Does testing actually reduce the time a student spends gaining an education? The answer will surprise you.
(SALEM, Ore.) - In a recent opinion piece by Neal Feldman, he makes numerous suggestions which he believes will turn around education. Among these is the suggestion:
Do away with 'multiple guess' exams returning to essay responses and blank answer spots where work is shown how they arrived at their answers. Yes, this makes grading more time consuming but the multiple guess model often shows only a student's ability to guess rather than accurately guaging [sic] their solid knowledge of the topic.
Neal provides a good opening for discussion about testing. Before we get too deeply into the issue, it would be helpful to define some terminology. While the terms assessment and evaluation are sometimes used interchangeably, it's clarifying to define them in the following way.

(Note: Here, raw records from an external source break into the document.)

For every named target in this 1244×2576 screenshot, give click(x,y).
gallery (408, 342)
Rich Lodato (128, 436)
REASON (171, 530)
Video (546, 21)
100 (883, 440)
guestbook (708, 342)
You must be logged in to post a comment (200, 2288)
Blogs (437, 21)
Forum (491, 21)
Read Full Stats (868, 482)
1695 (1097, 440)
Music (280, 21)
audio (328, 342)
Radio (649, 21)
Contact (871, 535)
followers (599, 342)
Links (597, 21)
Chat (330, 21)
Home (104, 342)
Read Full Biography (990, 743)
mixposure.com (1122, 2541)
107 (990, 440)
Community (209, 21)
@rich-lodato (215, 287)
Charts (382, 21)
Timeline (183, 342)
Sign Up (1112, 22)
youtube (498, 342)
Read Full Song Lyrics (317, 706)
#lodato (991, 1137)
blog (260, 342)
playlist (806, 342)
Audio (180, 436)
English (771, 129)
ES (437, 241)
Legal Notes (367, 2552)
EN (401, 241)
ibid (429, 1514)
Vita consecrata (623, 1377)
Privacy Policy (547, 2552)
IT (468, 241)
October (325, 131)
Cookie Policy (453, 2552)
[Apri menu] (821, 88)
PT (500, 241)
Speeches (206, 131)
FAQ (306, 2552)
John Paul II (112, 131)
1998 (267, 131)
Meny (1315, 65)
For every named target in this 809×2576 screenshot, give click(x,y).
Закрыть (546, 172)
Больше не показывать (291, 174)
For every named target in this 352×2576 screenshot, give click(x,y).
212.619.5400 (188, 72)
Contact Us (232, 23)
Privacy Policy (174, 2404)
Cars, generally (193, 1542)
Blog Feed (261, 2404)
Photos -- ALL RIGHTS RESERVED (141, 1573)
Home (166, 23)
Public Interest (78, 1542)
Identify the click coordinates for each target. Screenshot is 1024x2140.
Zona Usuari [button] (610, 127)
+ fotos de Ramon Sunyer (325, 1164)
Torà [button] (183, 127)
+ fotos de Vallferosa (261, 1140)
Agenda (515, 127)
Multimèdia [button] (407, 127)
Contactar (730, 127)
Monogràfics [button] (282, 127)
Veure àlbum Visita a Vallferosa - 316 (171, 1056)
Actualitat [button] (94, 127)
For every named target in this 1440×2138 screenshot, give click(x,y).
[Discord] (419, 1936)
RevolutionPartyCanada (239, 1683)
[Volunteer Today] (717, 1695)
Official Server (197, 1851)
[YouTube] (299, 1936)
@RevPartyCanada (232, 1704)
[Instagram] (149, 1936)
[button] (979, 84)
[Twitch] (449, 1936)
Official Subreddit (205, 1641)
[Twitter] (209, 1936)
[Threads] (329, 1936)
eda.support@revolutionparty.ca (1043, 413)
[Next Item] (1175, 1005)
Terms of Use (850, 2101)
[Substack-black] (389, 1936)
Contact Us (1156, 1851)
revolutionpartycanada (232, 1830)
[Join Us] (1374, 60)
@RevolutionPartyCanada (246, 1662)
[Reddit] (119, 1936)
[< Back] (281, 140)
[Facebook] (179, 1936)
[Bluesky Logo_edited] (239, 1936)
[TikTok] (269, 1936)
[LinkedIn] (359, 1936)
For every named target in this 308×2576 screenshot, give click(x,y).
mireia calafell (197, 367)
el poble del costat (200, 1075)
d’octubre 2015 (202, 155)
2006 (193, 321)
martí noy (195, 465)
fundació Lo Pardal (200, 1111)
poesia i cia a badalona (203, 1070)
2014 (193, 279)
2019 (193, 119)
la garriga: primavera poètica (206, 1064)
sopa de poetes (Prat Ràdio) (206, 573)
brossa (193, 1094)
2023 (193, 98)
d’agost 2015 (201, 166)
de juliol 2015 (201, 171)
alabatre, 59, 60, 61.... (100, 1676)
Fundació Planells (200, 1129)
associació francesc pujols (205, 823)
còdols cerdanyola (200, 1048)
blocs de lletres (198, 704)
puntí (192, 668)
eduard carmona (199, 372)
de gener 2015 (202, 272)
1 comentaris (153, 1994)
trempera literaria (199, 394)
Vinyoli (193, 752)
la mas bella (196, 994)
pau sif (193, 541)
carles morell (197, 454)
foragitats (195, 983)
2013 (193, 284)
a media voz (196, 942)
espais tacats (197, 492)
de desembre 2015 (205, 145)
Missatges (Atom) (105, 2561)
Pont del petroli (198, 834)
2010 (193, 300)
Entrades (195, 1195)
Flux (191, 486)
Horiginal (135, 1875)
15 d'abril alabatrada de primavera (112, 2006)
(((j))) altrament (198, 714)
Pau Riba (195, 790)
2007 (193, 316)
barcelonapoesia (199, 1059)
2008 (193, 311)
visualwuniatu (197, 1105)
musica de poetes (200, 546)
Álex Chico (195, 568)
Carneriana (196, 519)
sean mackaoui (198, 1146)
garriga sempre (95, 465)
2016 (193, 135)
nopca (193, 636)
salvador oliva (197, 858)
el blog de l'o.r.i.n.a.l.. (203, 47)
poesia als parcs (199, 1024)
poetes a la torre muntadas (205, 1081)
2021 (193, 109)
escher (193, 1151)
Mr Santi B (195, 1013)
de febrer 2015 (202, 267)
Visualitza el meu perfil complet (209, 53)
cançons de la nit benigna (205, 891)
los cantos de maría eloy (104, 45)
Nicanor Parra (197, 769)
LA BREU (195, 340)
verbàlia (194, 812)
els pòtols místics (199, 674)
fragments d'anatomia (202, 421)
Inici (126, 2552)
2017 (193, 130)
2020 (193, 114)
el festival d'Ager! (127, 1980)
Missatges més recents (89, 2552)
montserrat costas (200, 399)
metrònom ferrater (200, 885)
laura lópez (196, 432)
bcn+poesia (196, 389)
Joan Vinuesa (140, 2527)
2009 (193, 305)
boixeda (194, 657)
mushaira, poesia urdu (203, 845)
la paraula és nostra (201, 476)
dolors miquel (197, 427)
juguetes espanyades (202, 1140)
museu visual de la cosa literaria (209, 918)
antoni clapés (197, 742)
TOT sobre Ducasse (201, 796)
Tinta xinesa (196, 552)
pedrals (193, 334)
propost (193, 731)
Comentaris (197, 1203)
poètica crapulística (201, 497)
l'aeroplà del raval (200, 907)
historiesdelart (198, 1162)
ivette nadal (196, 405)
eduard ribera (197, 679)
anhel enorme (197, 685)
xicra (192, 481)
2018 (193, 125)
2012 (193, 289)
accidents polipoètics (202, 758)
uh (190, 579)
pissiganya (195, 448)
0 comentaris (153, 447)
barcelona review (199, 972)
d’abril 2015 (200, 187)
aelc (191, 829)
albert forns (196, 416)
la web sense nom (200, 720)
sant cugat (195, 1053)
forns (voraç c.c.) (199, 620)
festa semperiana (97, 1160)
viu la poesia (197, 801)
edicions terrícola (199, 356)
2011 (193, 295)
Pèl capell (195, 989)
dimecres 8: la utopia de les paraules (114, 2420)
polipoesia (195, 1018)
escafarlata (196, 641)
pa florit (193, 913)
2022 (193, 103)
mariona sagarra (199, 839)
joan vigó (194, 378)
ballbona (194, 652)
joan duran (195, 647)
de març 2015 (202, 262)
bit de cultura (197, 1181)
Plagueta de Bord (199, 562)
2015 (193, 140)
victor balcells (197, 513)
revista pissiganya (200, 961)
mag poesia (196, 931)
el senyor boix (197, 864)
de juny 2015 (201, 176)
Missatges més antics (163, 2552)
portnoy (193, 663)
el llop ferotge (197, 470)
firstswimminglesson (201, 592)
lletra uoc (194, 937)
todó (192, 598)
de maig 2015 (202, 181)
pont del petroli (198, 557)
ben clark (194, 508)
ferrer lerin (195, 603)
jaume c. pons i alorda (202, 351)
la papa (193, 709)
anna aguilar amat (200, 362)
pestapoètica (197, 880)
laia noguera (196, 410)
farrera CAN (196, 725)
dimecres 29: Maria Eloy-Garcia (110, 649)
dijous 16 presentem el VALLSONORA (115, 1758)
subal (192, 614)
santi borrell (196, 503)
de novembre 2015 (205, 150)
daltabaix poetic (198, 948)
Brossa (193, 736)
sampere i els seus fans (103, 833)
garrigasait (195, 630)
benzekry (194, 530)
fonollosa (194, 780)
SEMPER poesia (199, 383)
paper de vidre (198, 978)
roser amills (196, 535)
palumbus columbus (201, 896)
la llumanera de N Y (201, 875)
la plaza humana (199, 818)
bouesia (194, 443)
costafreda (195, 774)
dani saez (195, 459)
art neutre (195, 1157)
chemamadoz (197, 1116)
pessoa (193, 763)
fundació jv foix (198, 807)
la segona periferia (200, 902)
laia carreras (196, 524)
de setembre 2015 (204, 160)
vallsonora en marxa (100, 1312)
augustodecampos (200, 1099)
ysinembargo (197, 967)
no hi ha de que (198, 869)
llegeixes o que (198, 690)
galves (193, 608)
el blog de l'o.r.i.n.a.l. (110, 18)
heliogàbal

Assessment is what teachers do to guide their instruction. Assessments are seat-work, home-work, quizzes, tests, class participation, body language--anything which gives the teacher feedback as to whether or not the student is learning and how much they are learning. Teachers reflect daily on these assessments and modify their plans for the next day based on the results. If the teacher is teaching students how to multiply fractions, for example, the teacher either re-teaches key concepts the next day or moves on to the next lesson depending on these assessments.
Evaluation is defined as giving value to a body of work of a student. It is important also to understand that evaluations are specifically designed with a target audience in mind. SAT test scores, for example, are primarily for college entrance boards and are expressed in values which colleges best understand. While parents may look at SAT scores, they don’t give them the weight of their students’ report cards. Evaluations don't guide current instruction because evaluations are determined after the course work is complete. They are a summation valued with a measure shared and understood by the target audience.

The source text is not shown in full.